--- Text section Enclosed Below ---

Generating a number range with normal spacing density

We want to generate N numbers between x_min and x_max with both limits included. This is trivial to do with a uniform distribution, for example with np.linspace(x_min, x_max, N) in NumPy.

But sometimes it can be helpful to have a range of numbers that are more concentrated around a specific area. For example if they are used as input for monte-carlo simulations. Ideally their density would be proportional to a normal distribution. That shall be the goal of this notebook! Source is on github.

We'll assume a normal definition with a standard deviation of $\sigma$ and a center of $\mu$:

$$f(x) = \frac{1}{\sigma \sqrt{2\pi}}\exp\left(-\frac{(x-\mu)^2}{2\sigma^2}\right)$$

Let's have a look:

In [1]:
import numpy as np
import matplotlib as mpl
import matplotlib.pyplot as plt
from scipy.stats import norm
%matplotlib inline
mpl.rcParams['lines.linewidth'] = 2
mpl.rcParams['axes.grid'] = True
mpl.rcParams['legend.labelspacing'] = 0.0
In [2]:
x = np.linspace(-3, 5, 100)
parameters = [(1.0, 1.0), (1.0, 0.5), (0.0, 0.7)]
for mu, sigma in parameters:
    plt.plot(x, norm.pdf(x, mu, sigma), label="$\\mu$={} $\\sigma$={}".format(mu, sigma))
plt.legend();

The key idea for our range is that the points divide a normal distribution into segments of equal areas. So first we need to look at the integrals. Normal distributions are always normalized, so $\displaystyle\int_{-\infty}^\infty f(x) dx=1$. The integral up to a certain point is given by the cumulative distribution function $\displaystyle\text{cdf}(x)=\int_{-\infty}^x f(x) dx$. For the normal distrubution, that is

$$\text{cdf}(x) = \frac 1 2 \left(1+\text{erf}\left(\frac{x-\mu}{\sigma\sqrt 2}\right)\right)$$

Let's have a look:

In [3]:
x = np.linspace(-2, 3, 100)
x_min=0.0; x_max=1.0; mu0=0.0; sigma0=0.7
plt.plot(x, norm.pdf(x, mu0, sigma0), label="Normal dist")

--- End of Enclosed Text section ---
--- Excerpted records Enclosed Below ---

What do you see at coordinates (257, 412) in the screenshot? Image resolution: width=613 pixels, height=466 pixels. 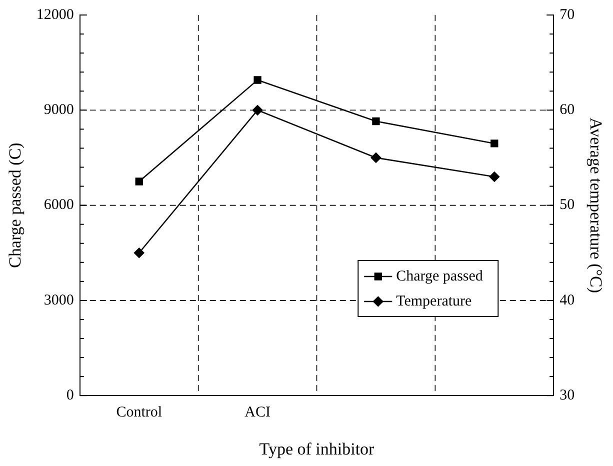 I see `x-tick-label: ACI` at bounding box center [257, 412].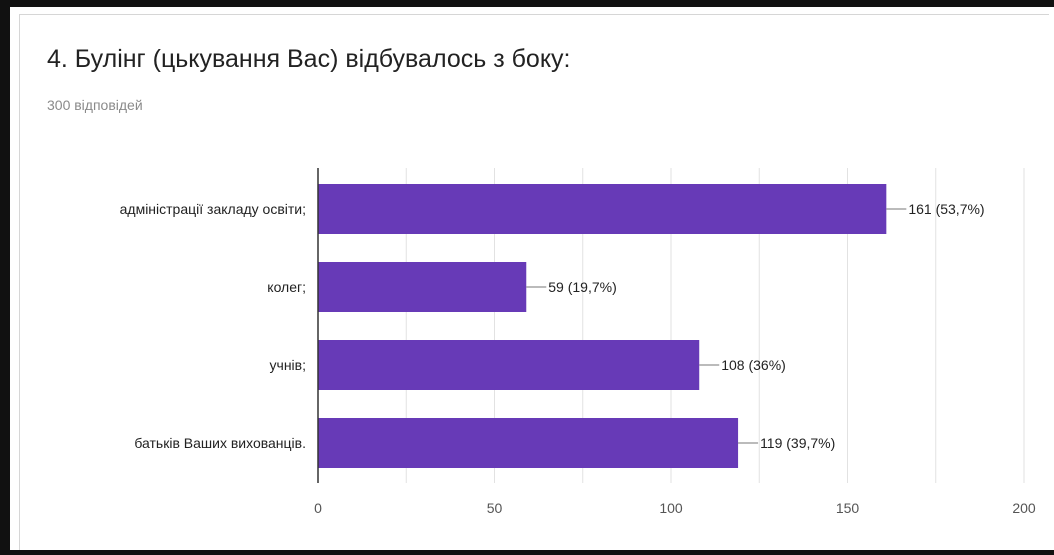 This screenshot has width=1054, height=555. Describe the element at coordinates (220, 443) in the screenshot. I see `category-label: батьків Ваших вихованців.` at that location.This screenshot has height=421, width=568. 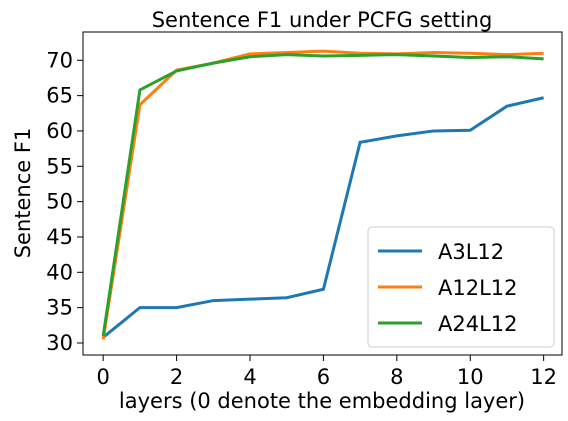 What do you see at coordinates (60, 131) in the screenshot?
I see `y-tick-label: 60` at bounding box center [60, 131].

--- End of Enclosed Excerpted records ---
--- Excerpted records Enclosed Below ---

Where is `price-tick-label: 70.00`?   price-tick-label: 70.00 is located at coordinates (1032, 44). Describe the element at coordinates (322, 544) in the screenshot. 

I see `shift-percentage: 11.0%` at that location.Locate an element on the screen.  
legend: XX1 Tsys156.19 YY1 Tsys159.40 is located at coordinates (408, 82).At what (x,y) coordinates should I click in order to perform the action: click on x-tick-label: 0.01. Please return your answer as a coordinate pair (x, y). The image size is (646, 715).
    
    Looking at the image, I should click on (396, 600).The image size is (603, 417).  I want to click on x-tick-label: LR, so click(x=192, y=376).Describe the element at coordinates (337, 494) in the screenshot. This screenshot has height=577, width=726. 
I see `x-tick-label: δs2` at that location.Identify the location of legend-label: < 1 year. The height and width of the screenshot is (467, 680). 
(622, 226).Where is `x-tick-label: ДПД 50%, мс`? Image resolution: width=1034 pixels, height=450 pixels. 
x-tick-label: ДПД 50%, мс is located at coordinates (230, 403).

--- End of Enclosed Excerpted records ---

- _Questions to answer_:
**A.** From the number-range notebook, print the stretch from "But sometimes it" through "is on github.".
**B.** In the number-range notebook, condense the paragraph beginning "But sometimes it can be helpful" into a shorter version that keeps its main facts.

- _Activity answers_:
**A.**
But sometimes it can be helpful to have a range of numbers that are more concentrated around a specific area. For example if they are used as input for monte-carlo simulations. Ideally their density would be proportional to a normal distribution. That shall be the goal of this notebook! Source is on github.

**B.** A range of numbers concentrated around a specific area can be useful, for instance as input for Monte Carlo simulations. Ideally, their density would be proportional to a normal distribution. Achieving this is the notebook's goal, and its source is on GitHub.